Busting the myths on Glaucoma
Glaucoma affects over 500,000 people in England and Wales with many unaware they even have the condition. Catching the disease early is the best way to stop sight loss, making it vitally important for everyone to have an eye examination every two years.
With World Glaucoma Week (March 12-18) in full swing, we’ve asked Dagenham store directorand eyecare expert, Gurjit Singh Sehmi, to help dispel the common myths around the disease.
Glaucoma's the name of a country in Germany, isn't it?
If only it were that nice! Glaucoma is actually an eye condition where the optic nerve (connecting the eye to the brain) becomes damaged when the natural fluid in the eye cannot drain properly. As this nerve carries sight information from the eye to the brain, the increased pressure inside the eye compresses the optic nerve, which, although painless and very rare, if left undetected and untreated can cause misty and patchy vision with eventual blindness.
That doesn’t sound fun.
No, not the most fun you could have. There are various types of glaucoma, including:
- chronic glaucoma – developing very slowly and affecting the peripheral vision first, this is the most common type of glaucoma.

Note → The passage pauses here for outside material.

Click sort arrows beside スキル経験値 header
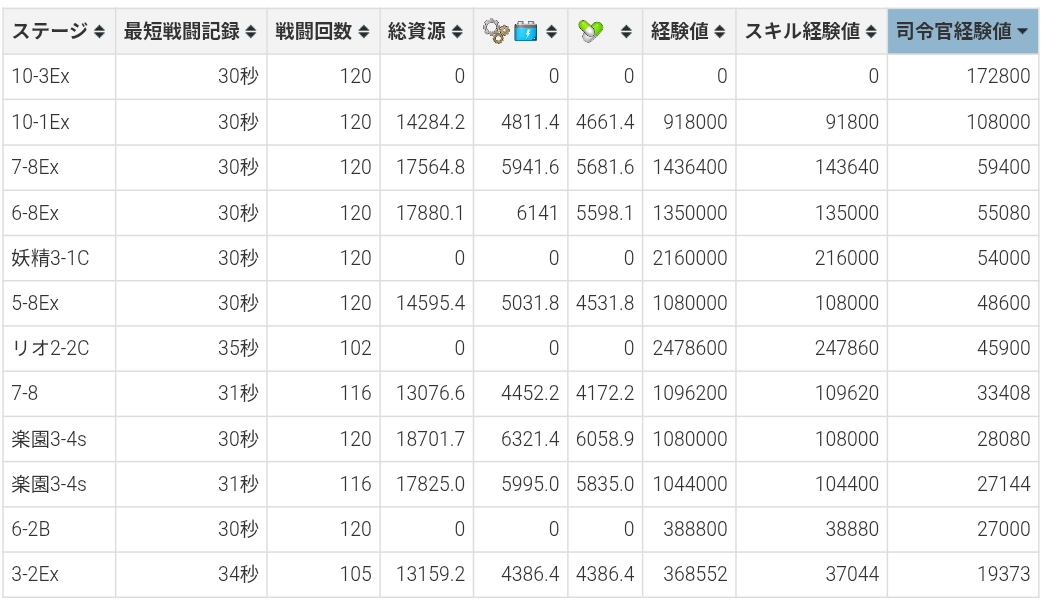1046x604 pixels. 871,32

- acute glaucoma – this is rare and develops rapidly with a sudden, painful build-up of pressure in the eye. Other symptoms may include blurred vision and haloes around lights.

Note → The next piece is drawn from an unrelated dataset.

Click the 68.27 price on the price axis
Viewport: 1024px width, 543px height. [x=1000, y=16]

Ok, Ok, well Glaucoma is a disease for old people; I'm not at any risk from getting it.
Actually Glaucoma can affect people of all ages. It’s most common in adults; however, risk factors include:
- A family history of the disease
- Age – glaucoma is most common for people in their 70s and 80s
- Higher levels of short sightedness
- Ocular Hypertension (OHT) - raised pressure in the eye
Further risk factors for chronic glaucoma include:
- Age - chronic glaucoma affects up to two in every 100 people over 40 and around five in every 100 people over 80
- Black-African or black-Caribbean origin are also at increased risk of developing chronic glaucoma
Further risk factors for acute glaucoma include:
- Asian origin are at more risk of getting acute glaucoma
Gosh, I don't have time to go to hospital to have it diagnosed. How will I know if I have it?
Glaucoma doesn’t usually have any noticeable symptoms to begin with, making detection only possible through a fundus camera during a routine eye examination with an optometrist. There are several quick and painless tests which Specsavers optometrists carry out during routine eye examinations, including measurements of the pressure inside your eye and tests of your peripheral vision.

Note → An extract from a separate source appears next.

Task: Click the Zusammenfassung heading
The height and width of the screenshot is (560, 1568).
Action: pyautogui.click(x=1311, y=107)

The name sounds scary, I bet treatment is long and severe.
Glaucoma treatment depends on various factors, including, how far the condition has developed, how much damage the glaucoma has done and what has caused the glaucoma.
While there is no treatment to restore sight loss caused by glaucoma, treatments, such as eye drops and laser surgery, can stop vision getting worse and help prevent sight loss. For a small number of people with glaucoma (about five per cent) eye drops and laser treatments are not successful in keeping the eye pressure stable. In these cases, surgery may be an option to improve the drainage of fluid from your eyes.
Once glaucoma is detected, regular appointments are essential to monitor the condition and ensure treatment is working.
Specsavers eye examinations detect a range of indicators caused by Glaucoma and many other diseases as part of their regular eye examinations. Diagnosis and management of glaucoma is at the forefront of Specsavers eye examinations and we have rolled out a training scheme to ensure our optoms have undergone their level two WOPEC by March 2017 to offer enhanced eye exams.